(DATA FOR ANALYSIS begins)

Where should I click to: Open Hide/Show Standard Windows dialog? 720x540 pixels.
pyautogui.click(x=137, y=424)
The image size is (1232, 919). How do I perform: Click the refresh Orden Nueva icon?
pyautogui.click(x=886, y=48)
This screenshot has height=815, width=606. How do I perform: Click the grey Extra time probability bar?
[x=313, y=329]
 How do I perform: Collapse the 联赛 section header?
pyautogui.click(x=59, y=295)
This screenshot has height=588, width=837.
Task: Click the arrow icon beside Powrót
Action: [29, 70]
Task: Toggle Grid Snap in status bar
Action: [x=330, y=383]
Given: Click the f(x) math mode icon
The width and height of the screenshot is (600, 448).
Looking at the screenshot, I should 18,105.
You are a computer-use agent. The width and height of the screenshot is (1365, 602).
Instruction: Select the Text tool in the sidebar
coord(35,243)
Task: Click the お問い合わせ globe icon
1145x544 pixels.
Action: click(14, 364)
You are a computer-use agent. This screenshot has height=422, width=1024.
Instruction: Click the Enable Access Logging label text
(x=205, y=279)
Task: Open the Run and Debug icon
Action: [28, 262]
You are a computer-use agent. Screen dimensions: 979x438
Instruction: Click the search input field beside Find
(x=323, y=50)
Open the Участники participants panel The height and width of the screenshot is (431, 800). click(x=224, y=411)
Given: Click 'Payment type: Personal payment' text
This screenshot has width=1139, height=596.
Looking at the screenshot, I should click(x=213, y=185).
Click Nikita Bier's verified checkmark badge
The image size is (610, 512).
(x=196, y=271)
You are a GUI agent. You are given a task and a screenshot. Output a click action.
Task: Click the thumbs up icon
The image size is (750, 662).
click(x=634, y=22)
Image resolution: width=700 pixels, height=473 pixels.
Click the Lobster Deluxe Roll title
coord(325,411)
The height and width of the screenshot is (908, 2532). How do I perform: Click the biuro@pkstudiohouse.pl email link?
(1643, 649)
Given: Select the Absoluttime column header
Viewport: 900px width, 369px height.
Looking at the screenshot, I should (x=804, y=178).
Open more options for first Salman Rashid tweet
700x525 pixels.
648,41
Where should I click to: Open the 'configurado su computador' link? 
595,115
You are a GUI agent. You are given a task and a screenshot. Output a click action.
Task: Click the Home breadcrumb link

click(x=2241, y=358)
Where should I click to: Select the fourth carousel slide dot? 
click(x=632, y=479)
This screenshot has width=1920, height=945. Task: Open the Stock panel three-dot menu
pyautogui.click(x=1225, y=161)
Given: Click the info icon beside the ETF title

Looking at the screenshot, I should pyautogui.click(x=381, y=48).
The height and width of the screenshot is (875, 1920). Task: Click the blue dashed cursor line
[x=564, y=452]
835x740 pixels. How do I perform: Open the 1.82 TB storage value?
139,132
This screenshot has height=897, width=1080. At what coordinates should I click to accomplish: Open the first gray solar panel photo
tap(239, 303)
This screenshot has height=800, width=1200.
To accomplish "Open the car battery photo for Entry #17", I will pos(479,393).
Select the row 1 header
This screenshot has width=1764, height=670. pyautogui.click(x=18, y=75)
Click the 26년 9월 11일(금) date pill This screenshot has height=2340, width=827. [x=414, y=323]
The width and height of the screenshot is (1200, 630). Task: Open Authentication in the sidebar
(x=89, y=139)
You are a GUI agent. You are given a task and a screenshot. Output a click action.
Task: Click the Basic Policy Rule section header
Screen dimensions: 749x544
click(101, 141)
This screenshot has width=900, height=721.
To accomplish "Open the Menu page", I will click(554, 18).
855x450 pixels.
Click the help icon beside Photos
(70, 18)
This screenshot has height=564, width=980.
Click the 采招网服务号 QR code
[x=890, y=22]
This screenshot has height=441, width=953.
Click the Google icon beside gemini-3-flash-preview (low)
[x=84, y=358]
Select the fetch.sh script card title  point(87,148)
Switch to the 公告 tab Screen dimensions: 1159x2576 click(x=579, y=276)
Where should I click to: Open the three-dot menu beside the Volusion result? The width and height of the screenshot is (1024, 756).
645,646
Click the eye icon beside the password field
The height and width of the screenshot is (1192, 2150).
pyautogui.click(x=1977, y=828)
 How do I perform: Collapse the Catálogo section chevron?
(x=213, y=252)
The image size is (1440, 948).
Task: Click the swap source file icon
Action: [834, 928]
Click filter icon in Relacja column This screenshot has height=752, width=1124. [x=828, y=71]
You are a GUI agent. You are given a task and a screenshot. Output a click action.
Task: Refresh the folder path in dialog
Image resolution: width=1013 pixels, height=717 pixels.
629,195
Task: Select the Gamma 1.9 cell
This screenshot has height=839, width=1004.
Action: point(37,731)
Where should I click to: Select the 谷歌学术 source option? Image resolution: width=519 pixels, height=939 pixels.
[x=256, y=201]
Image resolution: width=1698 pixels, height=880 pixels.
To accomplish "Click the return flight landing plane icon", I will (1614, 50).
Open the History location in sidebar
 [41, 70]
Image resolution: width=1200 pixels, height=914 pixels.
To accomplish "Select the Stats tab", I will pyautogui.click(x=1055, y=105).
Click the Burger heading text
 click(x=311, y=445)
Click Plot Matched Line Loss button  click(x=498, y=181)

(DATA FOR ANALYSIS ends)

[THE TASK] Return exactly the lines from the line holding "Image resolution: width=1698" to the last line of the data, with both of those lines included and nothing added.

[EXERCISE OUTPUT]
Image resolution: width=1698 pixels, height=880 pixels.
To accomplish "Click the return flight landing plane icon", I will (1614, 50).
Open the History location in sidebar
 [41, 70]
Image resolution: width=1200 pixels, height=914 pixels.
To accomplish "Select the Stats tab", I will pyautogui.click(x=1055, y=105).
Click the Burger heading text
 click(x=311, y=445)
Click Plot Matched Line Loss button  click(x=498, y=181)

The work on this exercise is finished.